*WORK REQUEST*:
Set down, word for word, every line of the listing below, starting with the one that contains "The image size is (1580, 762)." and ending with the final line. Include nothing else.

*RECORDS SHOWN*:
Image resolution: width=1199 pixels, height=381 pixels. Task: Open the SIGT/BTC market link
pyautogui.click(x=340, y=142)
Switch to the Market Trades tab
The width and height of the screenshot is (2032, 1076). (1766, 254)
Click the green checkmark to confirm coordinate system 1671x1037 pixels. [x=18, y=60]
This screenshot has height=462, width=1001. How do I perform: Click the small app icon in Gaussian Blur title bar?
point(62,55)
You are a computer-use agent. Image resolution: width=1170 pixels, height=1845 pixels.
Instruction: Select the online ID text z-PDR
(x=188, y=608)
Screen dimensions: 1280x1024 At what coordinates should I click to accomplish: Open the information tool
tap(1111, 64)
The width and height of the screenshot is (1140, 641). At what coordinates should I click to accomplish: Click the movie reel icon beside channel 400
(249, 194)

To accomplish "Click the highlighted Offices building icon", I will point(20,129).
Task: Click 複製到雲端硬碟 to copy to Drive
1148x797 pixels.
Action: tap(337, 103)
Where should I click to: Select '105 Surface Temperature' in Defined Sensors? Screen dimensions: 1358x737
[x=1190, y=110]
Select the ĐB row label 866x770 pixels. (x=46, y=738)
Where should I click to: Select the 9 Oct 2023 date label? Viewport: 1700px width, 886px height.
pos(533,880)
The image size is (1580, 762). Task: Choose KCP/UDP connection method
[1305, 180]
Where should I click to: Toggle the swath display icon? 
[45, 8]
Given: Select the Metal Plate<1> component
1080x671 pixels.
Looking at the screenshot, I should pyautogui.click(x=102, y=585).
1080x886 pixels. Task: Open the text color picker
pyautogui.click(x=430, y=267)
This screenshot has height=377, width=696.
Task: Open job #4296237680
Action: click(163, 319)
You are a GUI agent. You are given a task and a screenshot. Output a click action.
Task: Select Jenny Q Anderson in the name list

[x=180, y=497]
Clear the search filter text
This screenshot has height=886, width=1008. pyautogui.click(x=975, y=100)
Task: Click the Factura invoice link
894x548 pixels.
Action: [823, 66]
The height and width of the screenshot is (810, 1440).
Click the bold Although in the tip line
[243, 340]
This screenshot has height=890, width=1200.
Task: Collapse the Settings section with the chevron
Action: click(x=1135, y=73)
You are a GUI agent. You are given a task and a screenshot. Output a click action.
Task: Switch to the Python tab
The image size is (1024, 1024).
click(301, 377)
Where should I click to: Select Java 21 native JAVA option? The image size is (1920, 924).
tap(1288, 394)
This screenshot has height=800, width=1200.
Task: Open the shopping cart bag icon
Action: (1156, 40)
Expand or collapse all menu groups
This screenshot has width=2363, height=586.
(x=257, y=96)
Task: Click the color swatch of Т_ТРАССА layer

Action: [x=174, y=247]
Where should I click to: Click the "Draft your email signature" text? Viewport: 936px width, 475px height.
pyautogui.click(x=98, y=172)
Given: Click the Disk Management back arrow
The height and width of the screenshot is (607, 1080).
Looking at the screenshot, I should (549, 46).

*RESPONSE*:
The image size is (1580, 762). Task: Choose KCP/UDP connection method
[1305, 180]
Where should I click to: Toggle the swath display icon? 
[45, 8]
Given: Select the Metal Plate<1> component
1080x671 pixels.
Looking at the screenshot, I should pyautogui.click(x=102, y=585).
1080x886 pixels. Task: Open the text color picker
pyautogui.click(x=430, y=267)
This screenshot has height=377, width=696.
Task: Open job #4296237680
Action: click(163, 319)
You are a GUI agent. You are given a task and a screenshot. Output a click action.
Task: Select Jenny Q Anderson in the name list

[x=180, y=497]
Clear the search filter text
This screenshot has height=886, width=1008. pyautogui.click(x=975, y=100)
Task: Click the Factura invoice link
894x548 pixels.
Action: [823, 66]
The height and width of the screenshot is (810, 1440).
Click the bold Although in the tip line
[243, 340]
This screenshot has height=890, width=1200.
Task: Collapse the Settings section with the chevron
Action: click(x=1135, y=73)
You are a GUI agent. You are given a task and a screenshot. Output a click action.
Task: Switch to the Python tab
The image size is (1024, 1024).
click(301, 377)
Where should I click to: Select Java 21 native JAVA option? The image size is (1920, 924).
tap(1288, 394)
This screenshot has height=800, width=1200.
Task: Open the shopping cart bag icon
Action: (1156, 40)
Expand or collapse all menu groups
This screenshot has width=2363, height=586.
(x=257, y=96)
Task: Click the color swatch of Т_ТРАССА layer

Action: [x=174, y=247]
Where should I click to: Click the "Draft your email signature" text? Viewport: 936px width, 475px height.
pyautogui.click(x=98, y=172)
Given: Click the Disk Management back arrow
The height and width of the screenshot is (607, 1080).
Looking at the screenshot, I should (549, 46).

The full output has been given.